Previously on Survivor: Caramoan – Fans vs. Favorites 2 Legit 2 Quit we found out that Corinne has a truly curious and rather unsettling affection (affectation?) for gays. Well, it seems that everyone is letting all their skeletons out of the closet now, as this person who is apparently named Julia has decided she wants to pretend she has some semblance of a personality and reveal something very private and kind of gross.

Survivor Caramoan Julia Peed Herself

TMI, Ju…damn, forgot her name.

Michael is taking the loss of his partner in crime (the crime being losing every Immunity Challenge) BMX Bike Sales Matt surprisingly well. In fact, he’s single and ready to mingle. And he’s in luck! Corinne is more than eager to envelop Michael and keep him close to her bosom, Mama Corinne keeping him safe in this game as long as she can. Good thing she’s been quiet about her love of gays or else someone in her alliance might start to grow suspicious. Way to play it close to the blue bikini top!

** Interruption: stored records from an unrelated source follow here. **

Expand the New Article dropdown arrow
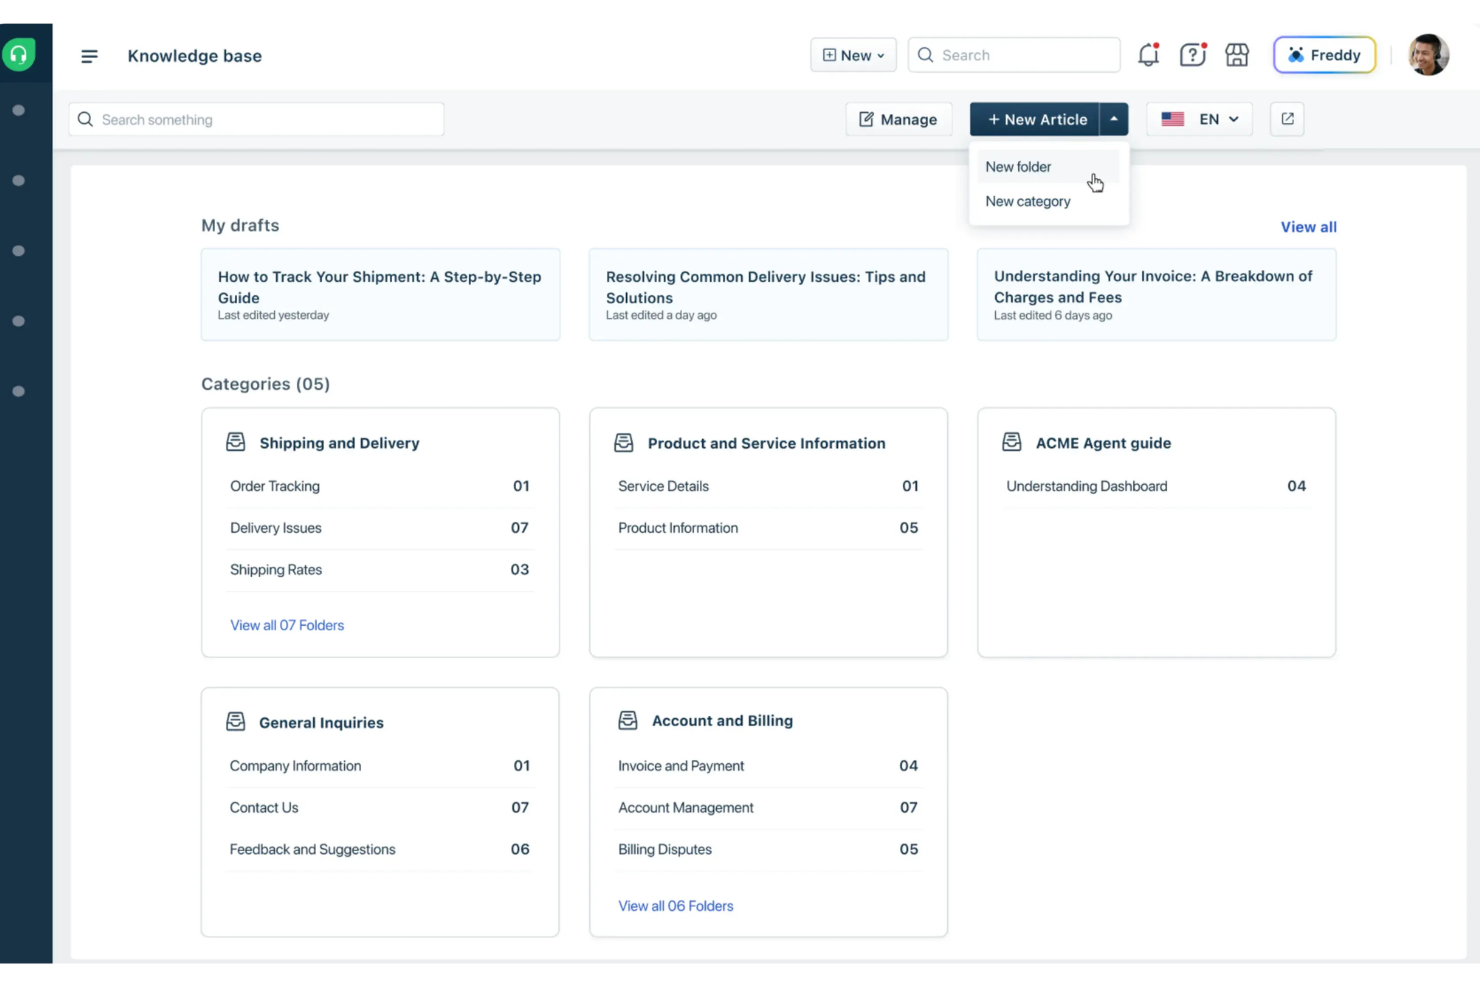 1114,118
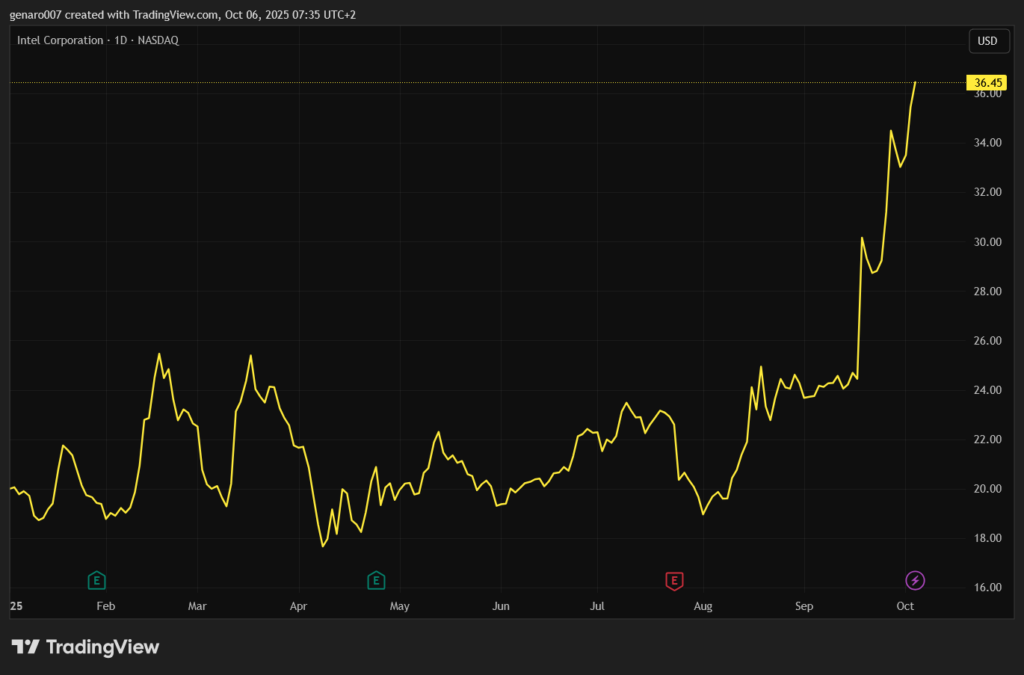Click the 30.00 price axis label
The width and height of the screenshot is (1024, 675).
pos(987,242)
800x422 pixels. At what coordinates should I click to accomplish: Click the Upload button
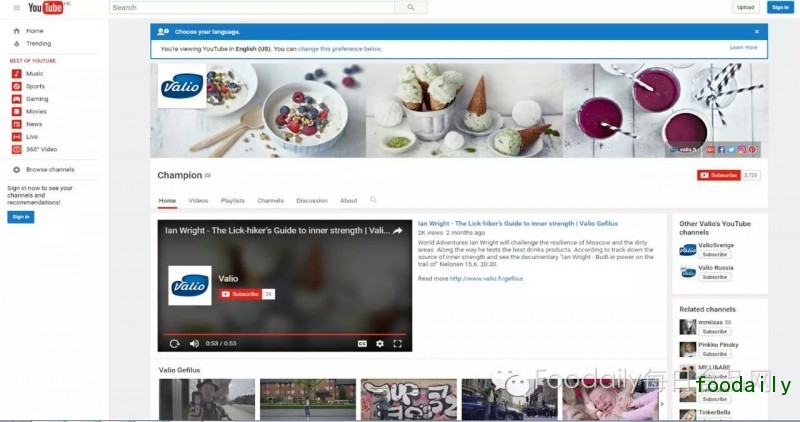745,8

In case you’ve missed every episode so far, Former Federal Agent(?) Fillip is in phenomenal shape. The guy is a freak of nature. Unbeatable in anything that emphasizes upper body strength, which, as we know, is every Survivor challenge ever. He’s so strong that he can even beat a physical specimen like John Cochran at arm wrestling. JOHN COCHRAN! A pasty yet sunburnt indoor kid who could serve as Captain America’s “before” photo; someone who is probably half Fillip’s size (which means that if Cochran played basketball at Fill’s gym then he’d be balling against guys four times his size. Wow!). So how could FFAF defeat the Hulk-like Cochran (Hulk-like in so far as he’s probably really good at physics)? Well, he’s got a can’t-lose technique.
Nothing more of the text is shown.